In 2008, Guaranteed submitted a loan application to Sovereign Bank on behalf of Ferdinando Biagioni and Rosalba Biagioni (hereinafter together the Biagionis) for the refinance of the mortgage on their home. Thereafter, Sovereign Bank made a loan to the Biagionis in the amount of $350,000, which was evidenced by a note and mortgage, both dated September 15, 2008. The note and mortgage were executed by the Biagionis' son, Alexander Biagioni, as the Biagionis' attorney-in-fact, purportedly pursuant to certain powers of attorney.
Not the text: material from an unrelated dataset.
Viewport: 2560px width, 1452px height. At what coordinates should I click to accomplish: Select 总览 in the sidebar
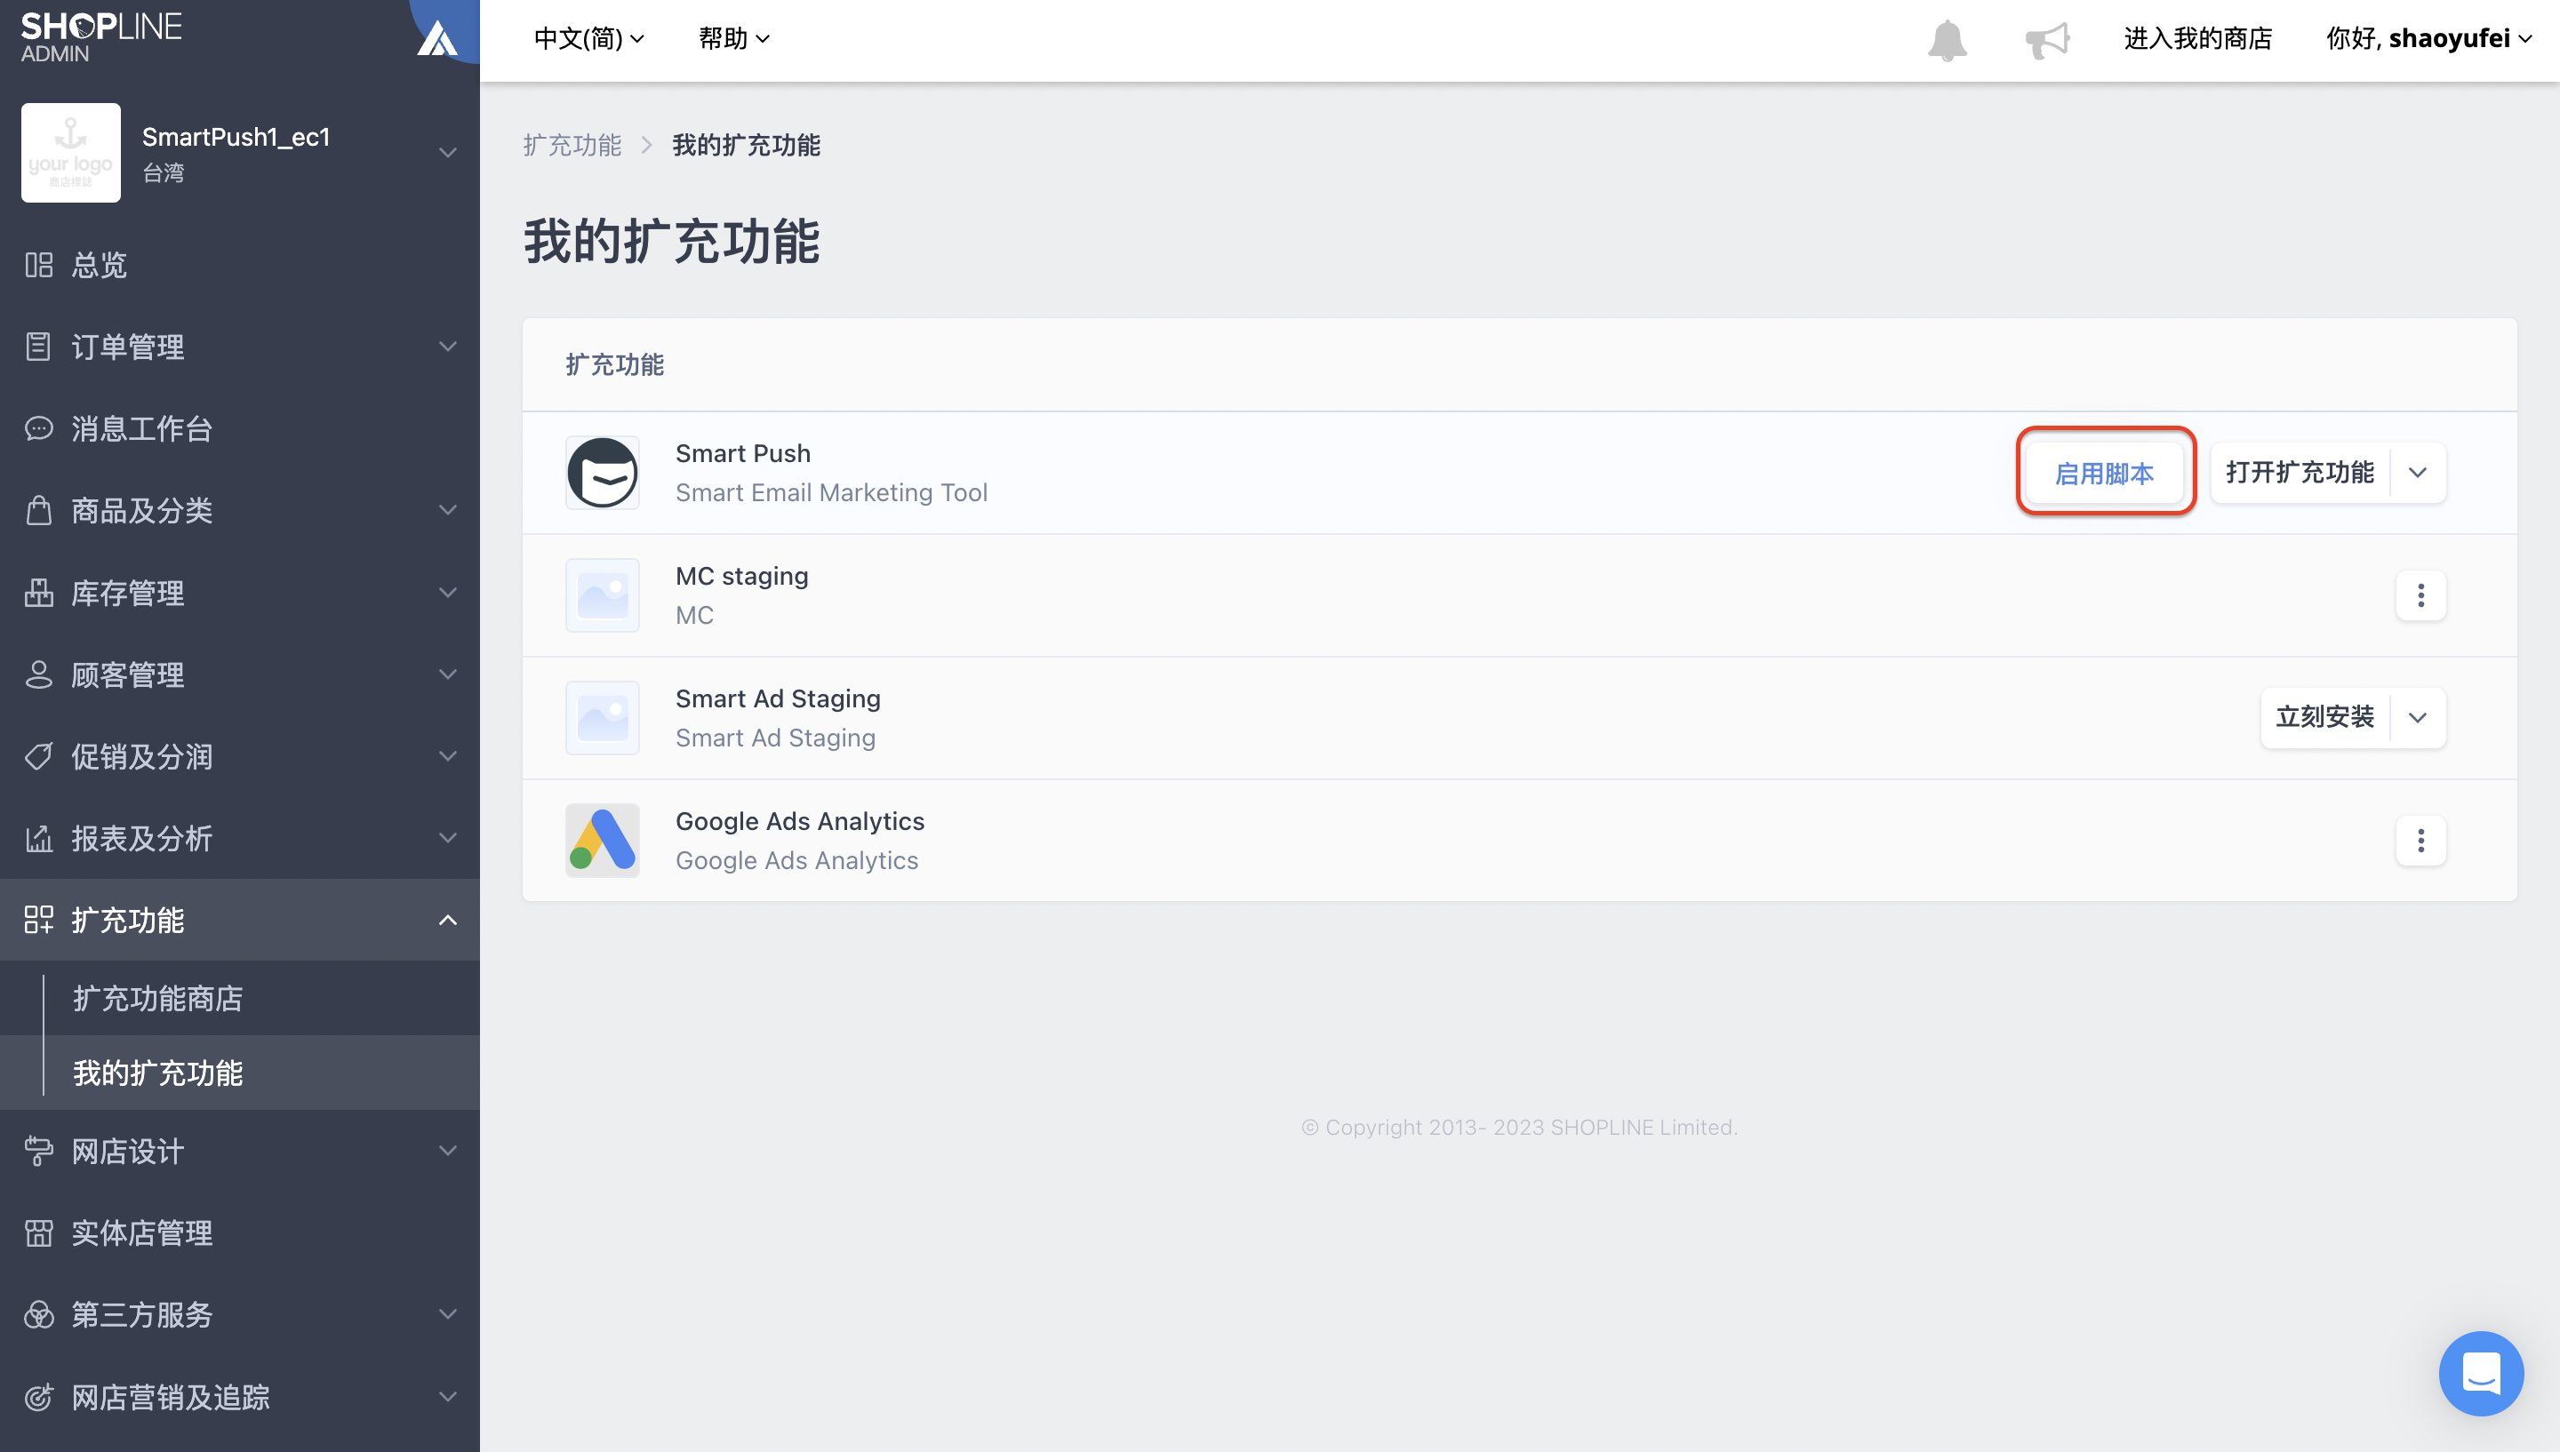coord(99,264)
In 2009, Sovereign Bank commenced an action against the Biagionis to foreclose on the mortgage (Action No. 1), and a separate action against Guaranteed to recover pursuant to the indemnification clause in the agreement (Action No. 2). In their answer in Action No. 1, the Biagionis asserted, inter alia, that the powers of attorney utilized by Alexander at the closing had been forged and, thus, the mortgage was void and unenforceable. As relevant to this appeal, the Supreme Court granted Sovereign Bank's cross motion for summary judgment on the complaint in Action No. 2 directing that Guaranteed was obligated to indemnify Sovereign Bank for damages in the event that the note and mortgage were deemed unenforceable.
“The right to contractual indemnification depends upon the specific language of the contract. The promise to indemnify should not be found unless it can be clearly implied from the language and purpose of the entire agreement and the surrounding circumstances” ( George v. Marshalls of MA, Inc., 61 A.D.3d 925, 930, 878 N.Y.S.2d 143 [citation omitted]; see Hooper Assoc. v. AGS Computers, 74 N.Y.2d 487, 491–492, 549 N.Y.S.2d 365, 548 N.E.2d 903;Reyes v. Post & Broadway, Inc., 97 A.D.3d 805, 807–808, 949 N.Y.S.2d 141;Sherry v. Wal–Mart Stores E., L.P., 67 A.D.3d 992, 994–995, 889 N.Y.S.2d 251). “Generally, ‘contracts will not be construed to indemnify a person against his [or her] own negligence unless such intention is expressed in unequivocal terms' ” ( Cortes v. Town of Brookhaven, 78 A.D.3d 642, 644, 910 N.Y.S.2d 171, quoting Kurek v. Port Chester Hous. Auth., 18 N.Y.2d 450, 456, 276 N.Y.S.2d 612, 223 N.E.2d 25 [internal quotation marks omitted]; see Sherry v. Wal–Mart Stores E., L.P., 67 A.D.3d at 994, 889 N.Y.S.2d 251). Contractual provisions purporting to indemnify a party against its own negligence are “carefully scrutinized” by the courts ( Levine v. Shell Oil Co., 28 N.Y.2d 205, 211, 321 N.Y.S.2d 81, 269 N.E.2d 799).
Here, Sovereign Bank failed to make a prima facie showing of entitlement to judgment as a matter of law ( see Winegrad v. New York Univ. Med. Ctr., 64 N.Y.2d 851, 853, 487 N.Y.S.2d 316, 476 N.E.2d 642). Triable issues of fact exist, including whether Sovereign Bank was negligent in accepting the powers of attorney proffered by Alexander Biagioni, despite its own internal policy requiring at least one note obligor to be present at a loan closing. Further, contrary to Sovereign Bank's contention, the indemnity provision in the agreement did not, either by itself or when read with the rest of the agreement, clearly and unambiguously require Guaranteed to indemnify Sovereign Bank for its own negligence. Accordingly, Sovereign Bank's cross motion for summary judgment should have been denied ( see Williams v. Suffolk County Sheriff's Dept., 88 A.D.3d 694, 694–695, 930 N.Y.S.2d 486;George v. Marshalls of MA, Inc., 61 A.D.3d at 930, 878 N.Y.S.2d 143;Iannuzzi v. Am. Mortg. Network, Inc., 727 F.Supp.2d 125, 142–143;cf. Sherry v. Wal–Mart Stores E., L.P., 67 A.D.3d at 994–996, 889 N.Y.S.2d 251).
In light of our determination, we do not reach Guaranteed's remaining contention.
MASTRO, J.P., RIVERA, SGROI and COHEN, JJ., concur.